→ Work task:
The data below is to be transcribed word for word; pictures are to be excluded.

(Records excerpted from a collection)

------

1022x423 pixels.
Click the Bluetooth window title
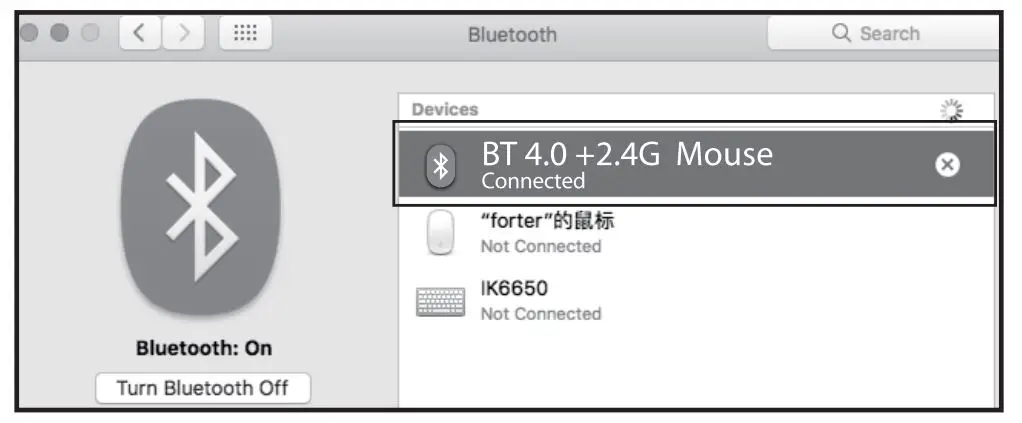coord(512,35)
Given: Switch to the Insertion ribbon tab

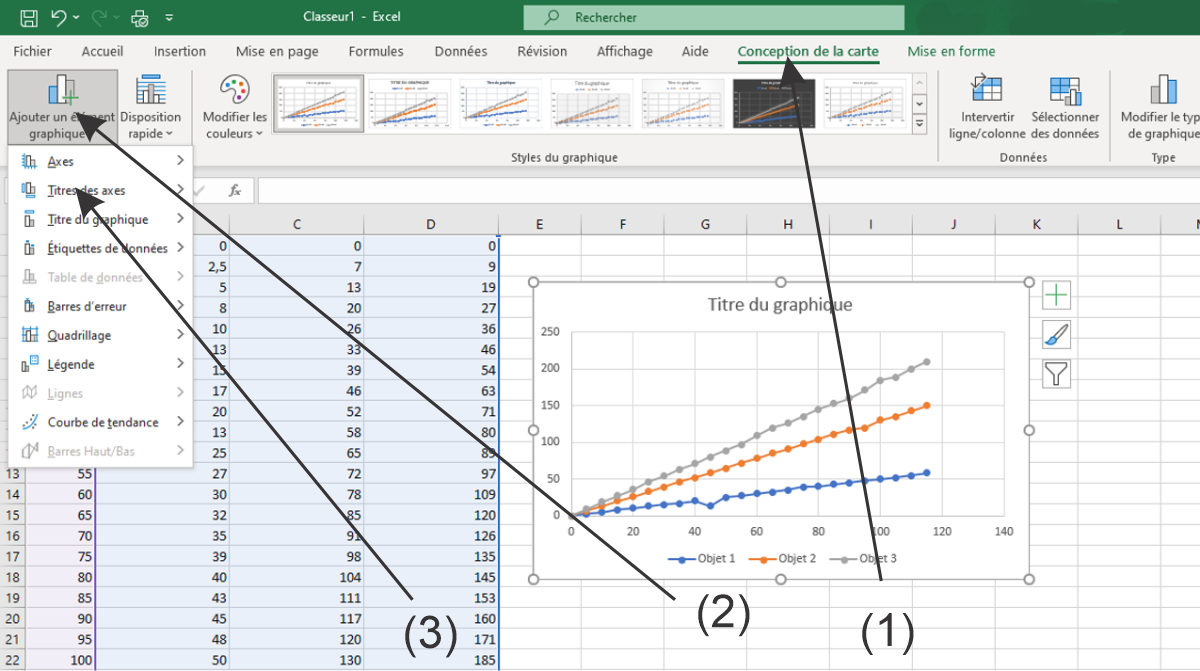Looking at the screenshot, I should pyautogui.click(x=180, y=52).
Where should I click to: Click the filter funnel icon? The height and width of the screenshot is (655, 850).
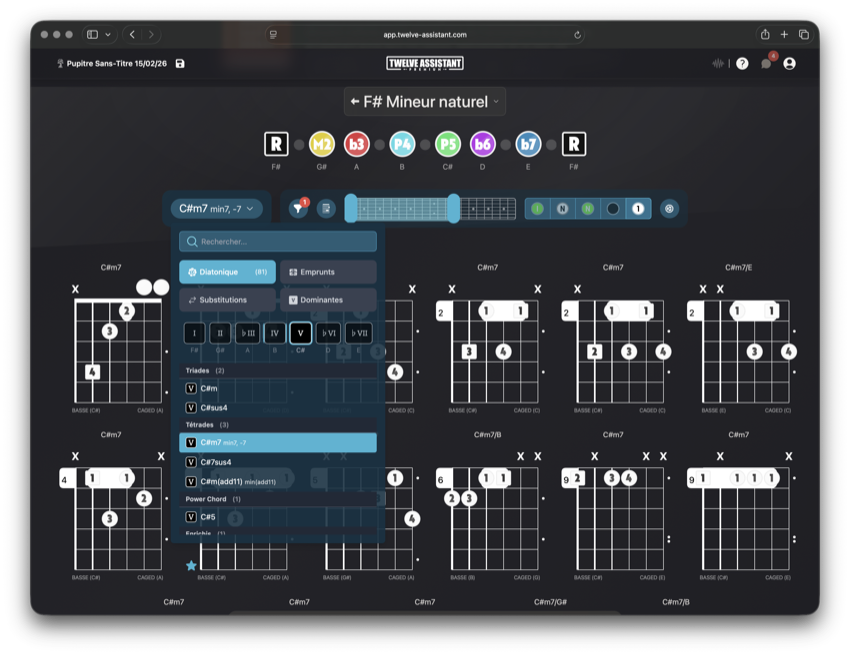point(298,209)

------

→ Task response:
1022x423 pixels.
Click the Bluetooth window title
coord(512,35)
Given: Switch to the Insertion ribbon tab

Looking at the screenshot, I should pyautogui.click(x=180, y=52).
Where should I click to: Click the filter funnel icon? The height and width of the screenshot is (655, 850).
point(298,209)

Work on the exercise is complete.